Na de alcoholische gisting wordt de massa geperst. Inmiddels spreken we van wijn, en niet meer van most. Alleen het woord is al mooier, toch? Dit persen wordt voorzichtig gedaan, zodat de druivenpitjes heel blijven en hun bittere tannine niet vrijgeven. Een moderne, zogenaamde horizontale pers bestaat uit een grote liggende cilinder met gaatjes. De druivenmassa wordt hierin gestort. Aan de binnenkant van de cilinder zit een grote opblaasbare ballon die het sap zachtjes door de gaatjes drukt. De druk op de ballon is pneumatisch perfect te regelen. De wijn die uit deze persing ontstaat noemen we Vin de Presse. Deze wijn is sterk van smaak en bevat veel tannine en plantaardige stoffen.

Overigens is het persen niet per se noodzakelijk in het vinificatieproces, de wijnmaker kan er ook voor kiezen om het sap te laten aflopen naar een ander vat. De meeste vaste delen blijven dan achter in het eerste vat. Deze wijn is wat zachter en vriendelijker dan de geperste wijn.

Rijpen van de rode wijn

De volgende stap is het rijpen van de wijn. Dit kan in houten vaten, maar ook in vaten van roestvrijstaal of grote betonnen vaten. Jonge wijn is vaak nog wat hard, en met de rijping wordt deze wat zachter en soepeler. De keuze van wel of geen houtrijping heeft met een aantal factoren te maken. De wijn moet ten eerste gebaat zijn bij houtrijping. Het moet een wijn zijn met een bepaalde volheid, waar een houtrijping tegenover gezet kan worden. Daarnaast is houtrijping ook gewoon prijzig.

Malolactische gisting

Bij rode wijn vindt dan vaak ook de Malolactische gisting plaats.
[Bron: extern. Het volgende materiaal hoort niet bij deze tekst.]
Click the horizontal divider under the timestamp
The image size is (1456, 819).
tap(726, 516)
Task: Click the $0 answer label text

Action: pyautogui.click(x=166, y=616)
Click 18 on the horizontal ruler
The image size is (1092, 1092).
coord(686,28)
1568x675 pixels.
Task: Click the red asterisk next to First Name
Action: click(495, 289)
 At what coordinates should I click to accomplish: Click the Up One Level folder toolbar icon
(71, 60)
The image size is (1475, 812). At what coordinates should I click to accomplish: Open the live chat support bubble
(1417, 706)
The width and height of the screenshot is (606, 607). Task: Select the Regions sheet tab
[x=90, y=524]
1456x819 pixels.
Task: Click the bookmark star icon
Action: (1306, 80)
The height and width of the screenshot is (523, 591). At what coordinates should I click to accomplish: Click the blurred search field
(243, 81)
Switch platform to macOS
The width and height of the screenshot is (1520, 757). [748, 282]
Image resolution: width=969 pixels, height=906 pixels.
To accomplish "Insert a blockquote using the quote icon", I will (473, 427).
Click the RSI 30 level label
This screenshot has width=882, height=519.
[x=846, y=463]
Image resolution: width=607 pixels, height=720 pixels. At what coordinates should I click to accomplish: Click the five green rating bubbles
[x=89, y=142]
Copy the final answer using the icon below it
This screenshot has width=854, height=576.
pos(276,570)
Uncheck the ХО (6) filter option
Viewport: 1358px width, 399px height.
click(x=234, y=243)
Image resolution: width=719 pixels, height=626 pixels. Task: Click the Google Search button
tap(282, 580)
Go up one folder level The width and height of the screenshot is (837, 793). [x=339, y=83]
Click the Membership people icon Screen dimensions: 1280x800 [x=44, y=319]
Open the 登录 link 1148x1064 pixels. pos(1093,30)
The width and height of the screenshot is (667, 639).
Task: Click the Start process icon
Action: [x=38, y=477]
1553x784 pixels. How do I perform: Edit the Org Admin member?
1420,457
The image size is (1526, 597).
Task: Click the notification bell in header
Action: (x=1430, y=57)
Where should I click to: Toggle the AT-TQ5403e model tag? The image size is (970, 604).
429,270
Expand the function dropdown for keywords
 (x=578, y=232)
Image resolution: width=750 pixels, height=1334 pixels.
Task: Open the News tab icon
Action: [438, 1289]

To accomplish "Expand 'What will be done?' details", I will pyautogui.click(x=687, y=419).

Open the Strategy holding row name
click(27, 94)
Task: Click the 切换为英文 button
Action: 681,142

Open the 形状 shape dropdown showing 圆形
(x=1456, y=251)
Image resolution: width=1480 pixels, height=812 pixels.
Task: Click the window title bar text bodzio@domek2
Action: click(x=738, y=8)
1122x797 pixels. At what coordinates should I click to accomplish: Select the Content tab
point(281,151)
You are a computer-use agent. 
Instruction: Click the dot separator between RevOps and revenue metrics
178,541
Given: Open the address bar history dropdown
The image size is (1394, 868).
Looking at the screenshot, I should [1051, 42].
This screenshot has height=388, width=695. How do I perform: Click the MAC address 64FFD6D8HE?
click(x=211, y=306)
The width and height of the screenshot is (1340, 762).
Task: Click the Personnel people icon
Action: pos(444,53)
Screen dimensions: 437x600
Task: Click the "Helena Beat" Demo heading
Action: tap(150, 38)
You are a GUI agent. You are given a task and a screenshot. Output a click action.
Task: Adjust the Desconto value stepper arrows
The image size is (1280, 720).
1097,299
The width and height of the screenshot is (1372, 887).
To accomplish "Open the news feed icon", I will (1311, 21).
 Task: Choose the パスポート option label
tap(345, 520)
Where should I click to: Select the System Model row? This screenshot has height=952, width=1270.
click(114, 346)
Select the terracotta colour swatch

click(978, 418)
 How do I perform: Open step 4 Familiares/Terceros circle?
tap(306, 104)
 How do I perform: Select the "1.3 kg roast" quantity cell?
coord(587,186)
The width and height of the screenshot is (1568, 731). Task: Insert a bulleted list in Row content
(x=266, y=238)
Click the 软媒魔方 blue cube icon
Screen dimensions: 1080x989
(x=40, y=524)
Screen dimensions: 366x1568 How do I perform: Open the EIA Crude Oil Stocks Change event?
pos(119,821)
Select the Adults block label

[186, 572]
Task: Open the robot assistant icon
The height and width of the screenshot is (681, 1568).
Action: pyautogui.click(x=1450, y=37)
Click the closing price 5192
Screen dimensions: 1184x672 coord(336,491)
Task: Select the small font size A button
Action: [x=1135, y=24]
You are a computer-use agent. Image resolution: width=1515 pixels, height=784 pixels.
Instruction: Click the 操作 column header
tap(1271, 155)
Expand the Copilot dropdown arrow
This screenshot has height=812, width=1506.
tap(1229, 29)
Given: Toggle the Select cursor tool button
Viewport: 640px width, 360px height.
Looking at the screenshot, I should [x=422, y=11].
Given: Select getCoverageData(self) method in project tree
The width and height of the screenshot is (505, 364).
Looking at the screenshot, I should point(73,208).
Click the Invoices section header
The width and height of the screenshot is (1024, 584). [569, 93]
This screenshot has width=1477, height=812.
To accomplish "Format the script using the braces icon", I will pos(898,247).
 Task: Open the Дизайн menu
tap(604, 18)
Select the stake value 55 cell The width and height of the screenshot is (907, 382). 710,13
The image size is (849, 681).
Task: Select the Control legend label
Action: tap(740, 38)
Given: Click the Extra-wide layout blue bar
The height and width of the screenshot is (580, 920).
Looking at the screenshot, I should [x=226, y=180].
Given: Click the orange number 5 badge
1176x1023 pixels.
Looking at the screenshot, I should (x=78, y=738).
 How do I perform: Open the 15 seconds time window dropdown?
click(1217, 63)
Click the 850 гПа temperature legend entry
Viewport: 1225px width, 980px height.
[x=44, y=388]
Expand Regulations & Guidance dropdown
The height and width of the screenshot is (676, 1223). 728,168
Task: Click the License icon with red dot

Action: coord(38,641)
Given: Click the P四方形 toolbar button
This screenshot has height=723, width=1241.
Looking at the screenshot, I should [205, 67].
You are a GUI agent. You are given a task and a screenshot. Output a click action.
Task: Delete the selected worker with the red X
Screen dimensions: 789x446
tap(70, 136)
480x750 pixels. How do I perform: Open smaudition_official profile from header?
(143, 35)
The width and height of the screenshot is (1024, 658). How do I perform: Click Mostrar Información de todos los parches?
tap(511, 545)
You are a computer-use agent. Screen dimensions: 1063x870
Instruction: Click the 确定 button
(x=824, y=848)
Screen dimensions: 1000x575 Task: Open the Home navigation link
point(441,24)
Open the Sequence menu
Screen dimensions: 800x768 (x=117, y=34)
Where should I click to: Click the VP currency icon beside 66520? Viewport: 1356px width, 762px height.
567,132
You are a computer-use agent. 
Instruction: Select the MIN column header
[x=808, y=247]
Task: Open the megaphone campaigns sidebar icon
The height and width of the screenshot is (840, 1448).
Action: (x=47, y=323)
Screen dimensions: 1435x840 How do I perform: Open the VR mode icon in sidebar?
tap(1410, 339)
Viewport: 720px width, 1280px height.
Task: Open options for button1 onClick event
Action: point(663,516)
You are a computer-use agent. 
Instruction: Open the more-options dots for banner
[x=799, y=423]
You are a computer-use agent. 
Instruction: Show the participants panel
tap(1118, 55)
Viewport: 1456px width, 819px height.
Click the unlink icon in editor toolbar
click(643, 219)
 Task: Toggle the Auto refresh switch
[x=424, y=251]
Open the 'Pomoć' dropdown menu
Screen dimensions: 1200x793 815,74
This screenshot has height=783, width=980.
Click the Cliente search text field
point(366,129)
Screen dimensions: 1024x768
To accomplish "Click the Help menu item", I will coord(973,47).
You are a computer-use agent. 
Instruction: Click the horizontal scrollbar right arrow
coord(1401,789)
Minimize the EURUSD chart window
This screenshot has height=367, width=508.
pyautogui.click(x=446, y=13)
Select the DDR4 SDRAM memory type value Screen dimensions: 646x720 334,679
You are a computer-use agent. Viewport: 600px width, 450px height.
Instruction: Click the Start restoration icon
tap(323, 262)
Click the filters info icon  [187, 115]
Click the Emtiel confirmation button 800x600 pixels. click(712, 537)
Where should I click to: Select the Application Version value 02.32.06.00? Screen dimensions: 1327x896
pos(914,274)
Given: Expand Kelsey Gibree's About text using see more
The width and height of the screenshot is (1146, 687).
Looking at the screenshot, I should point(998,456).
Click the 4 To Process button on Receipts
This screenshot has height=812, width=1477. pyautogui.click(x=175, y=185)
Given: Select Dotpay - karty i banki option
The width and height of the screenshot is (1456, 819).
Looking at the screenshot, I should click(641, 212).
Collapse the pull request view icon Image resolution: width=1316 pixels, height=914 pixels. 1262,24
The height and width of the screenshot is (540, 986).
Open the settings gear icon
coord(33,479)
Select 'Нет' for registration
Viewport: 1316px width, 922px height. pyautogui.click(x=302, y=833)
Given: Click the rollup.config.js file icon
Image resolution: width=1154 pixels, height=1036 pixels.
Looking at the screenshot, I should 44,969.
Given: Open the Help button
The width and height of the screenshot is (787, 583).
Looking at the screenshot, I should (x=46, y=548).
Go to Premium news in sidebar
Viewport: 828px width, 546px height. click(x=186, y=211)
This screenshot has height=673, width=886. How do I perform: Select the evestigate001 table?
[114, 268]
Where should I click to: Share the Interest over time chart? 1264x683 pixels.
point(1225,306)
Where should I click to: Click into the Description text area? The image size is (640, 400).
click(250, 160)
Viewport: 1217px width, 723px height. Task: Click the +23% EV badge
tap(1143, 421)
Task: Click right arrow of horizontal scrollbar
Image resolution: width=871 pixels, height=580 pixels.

Dit is een tweede gisting die vanzelf begint, en hierbij wordt het scherpe appelzuur in de wijn omgezet in het wat mildere melkzuur. Bij witte wijn wordt dit meestal niet gedaan, omdat het appelzuur hier juist wat extra frisheid geeft wat vaak wel gewenst is. Het wordt trouwens een tweede gisting genoemd, maar als je echt pietluttig bent is het geen gisting omdat het door bacteriën uitgevoerd wordt. Het is maar dat u juist geïnformeerd wordt.

Rode wijn filtreren

Tot slot wordt de wijn gefilterd. De consument verwacht een heldere wijn. Met het filteren gaat echter ook wat smaak verloren. Er zijn daarom wijnmakers die ervoor kiezen om niet of minder rigoureus te filteren. Vervolgens kan de wijn gebotteld worden, en afgesloten met een kurk of schroefdop. Over het algemeen worden de flessen dan nog enige tijd binnen het wijnbedrijf opgeslagen voordat ze afgenomen worden.